Things dissolved into a psychedelic blur after that — dismantled into a string of bizarre faces, strange places, and anarchy on the streets of Lou-uh-vul.

I danced in a drum circle, while our women helped a street vendor peddle drinks to thirsty drunks. At one point we were all sucked, as if by osmosis, into an adjacent neighborhood, where block parties raged for as far as the eye could see. Pillars of smoke rose into the pink sky from porches where locals sold ribs and chicken wings right off their family grills.

Then it was nighttime. And it was raining again. And everyone was crowded under a DJ’s tent, standing shoulder to shoulder with a bunch of strangers, all belting out Prince’s “Purple Rain” in chorus.

Realizing that the price of transportation was never going to drop, we eventually flagged down a random SUV, and offered its driver $100 to get our soaking group of twelve home. An offer he had apparently taken. Though, my memory fades to black as we crammed into trunk of that unfamiliar suburban. 

*****

Around eight, the other humans began to stir from their drunken slumbers. In ones and twos they joined me outside on the porch. The sun was fully risen and my cup of coffee long empty.

A discernable blue fog hung over us as we went about the morning; a gloomy afterglow that undercut our Waffle House breakfast and lingered even after we’d packed our bags and loaded the car.

Maybe I was just hungover. Or maybe that acid hadn’t fully worn off yet. But after Rebel and I had bid our friends goodbye, and piled into the car that would take us home to Colorado, as we pulled out of the driveway and down Indian Hills Drive, I realized why that weekend had loomed so large and frightening in my mind, during the weeks and days leading up to it.

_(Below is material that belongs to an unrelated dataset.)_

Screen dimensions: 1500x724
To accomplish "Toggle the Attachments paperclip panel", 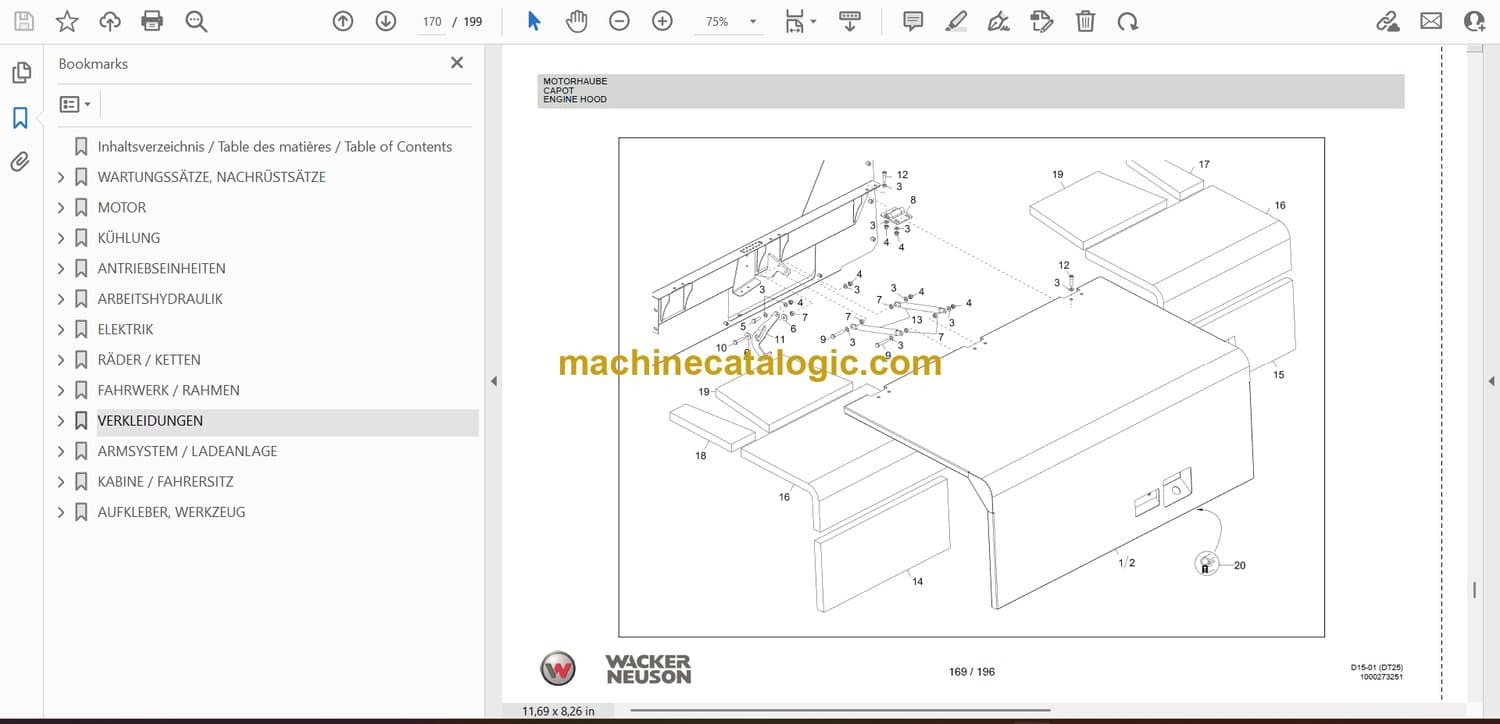I will click(20, 162).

Eddie had graduated. He was the last of our group to do so and we had all gathered to celebrate that achievement. But it had also been a celebration of something much deeper. We were all finished with school, now. We were certified graduates, with the pieces of paper to prove it, and this weekend had marked the end of an era. We had punctuated the college chapter of our lives with this wild exclamation mark, and that groggy morning was the very first page of a brand-new chapter.

So be it, I thought, watching the “Welcome to Indiana” sign sail past. If this one was going to be even half as thrilling as the last, we were all in for a strange and exhilarating ride.